Data for locating visible targets:
***

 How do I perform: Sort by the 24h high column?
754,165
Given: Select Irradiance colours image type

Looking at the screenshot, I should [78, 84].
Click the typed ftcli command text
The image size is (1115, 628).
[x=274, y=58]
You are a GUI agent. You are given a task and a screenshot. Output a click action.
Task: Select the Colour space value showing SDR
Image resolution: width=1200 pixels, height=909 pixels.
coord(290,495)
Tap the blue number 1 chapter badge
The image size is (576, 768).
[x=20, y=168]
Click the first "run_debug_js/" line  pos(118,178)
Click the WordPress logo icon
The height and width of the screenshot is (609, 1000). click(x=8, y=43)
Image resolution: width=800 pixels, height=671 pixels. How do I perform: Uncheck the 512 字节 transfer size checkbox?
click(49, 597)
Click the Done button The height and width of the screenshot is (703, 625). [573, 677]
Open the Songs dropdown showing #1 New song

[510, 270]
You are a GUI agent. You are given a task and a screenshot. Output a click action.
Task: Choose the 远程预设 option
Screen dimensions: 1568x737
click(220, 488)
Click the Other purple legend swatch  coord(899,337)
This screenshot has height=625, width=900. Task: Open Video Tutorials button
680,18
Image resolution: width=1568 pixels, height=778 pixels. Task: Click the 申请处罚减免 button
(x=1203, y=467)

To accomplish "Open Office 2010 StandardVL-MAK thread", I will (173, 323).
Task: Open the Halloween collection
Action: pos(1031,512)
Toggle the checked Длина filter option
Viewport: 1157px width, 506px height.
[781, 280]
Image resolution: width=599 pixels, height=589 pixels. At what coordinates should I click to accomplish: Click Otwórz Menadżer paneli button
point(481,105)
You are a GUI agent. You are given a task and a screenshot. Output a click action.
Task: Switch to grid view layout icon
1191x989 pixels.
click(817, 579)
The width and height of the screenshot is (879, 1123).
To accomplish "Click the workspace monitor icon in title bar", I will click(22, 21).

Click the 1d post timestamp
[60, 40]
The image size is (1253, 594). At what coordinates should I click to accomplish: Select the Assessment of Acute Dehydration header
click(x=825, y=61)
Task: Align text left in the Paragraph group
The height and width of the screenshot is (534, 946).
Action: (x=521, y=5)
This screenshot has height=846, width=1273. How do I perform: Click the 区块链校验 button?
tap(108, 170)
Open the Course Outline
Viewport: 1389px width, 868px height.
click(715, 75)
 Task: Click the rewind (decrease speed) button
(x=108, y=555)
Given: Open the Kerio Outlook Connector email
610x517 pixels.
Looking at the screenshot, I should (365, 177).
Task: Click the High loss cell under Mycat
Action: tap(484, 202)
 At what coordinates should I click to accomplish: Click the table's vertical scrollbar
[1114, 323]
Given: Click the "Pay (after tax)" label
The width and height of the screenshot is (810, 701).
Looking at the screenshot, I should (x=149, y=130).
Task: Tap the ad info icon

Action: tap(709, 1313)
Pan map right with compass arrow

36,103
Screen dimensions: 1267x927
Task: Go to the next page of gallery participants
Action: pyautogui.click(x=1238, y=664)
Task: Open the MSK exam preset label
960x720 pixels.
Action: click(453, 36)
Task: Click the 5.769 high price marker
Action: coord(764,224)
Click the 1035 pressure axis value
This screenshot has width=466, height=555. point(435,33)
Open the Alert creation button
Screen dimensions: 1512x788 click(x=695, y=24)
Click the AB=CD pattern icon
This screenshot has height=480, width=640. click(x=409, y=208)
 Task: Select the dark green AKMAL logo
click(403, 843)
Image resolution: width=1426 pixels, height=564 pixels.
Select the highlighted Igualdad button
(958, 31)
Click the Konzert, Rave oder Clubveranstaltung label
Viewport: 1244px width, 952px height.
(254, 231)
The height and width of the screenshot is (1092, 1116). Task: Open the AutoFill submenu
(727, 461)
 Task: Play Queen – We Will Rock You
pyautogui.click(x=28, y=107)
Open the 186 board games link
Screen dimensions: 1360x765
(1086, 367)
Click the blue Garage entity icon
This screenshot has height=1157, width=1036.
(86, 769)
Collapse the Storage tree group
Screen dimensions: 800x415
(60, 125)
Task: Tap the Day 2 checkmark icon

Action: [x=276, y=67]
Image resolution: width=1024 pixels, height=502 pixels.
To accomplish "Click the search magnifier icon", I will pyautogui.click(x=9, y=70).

***

◆ **WHAT IS BEING ASKED**: Please reproduce everything from the line containing "Collapse the Storage tree group" down to the end of the records, requests included. Multiply every coordinate in the answers by 2.6 and round to whole numbers, with halves rounded up.

◆ **SOLUTION**:
Collapse the Storage tree group
Screen dimensions: 800x415
(156, 325)
Task: Tap the Day 2 checkmark icon

Action: [x=718, y=174]
Image resolution: width=1024 pixels, height=502 pixels.
To accomplish "Click the search magnifier icon", I will pyautogui.click(x=23, y=182).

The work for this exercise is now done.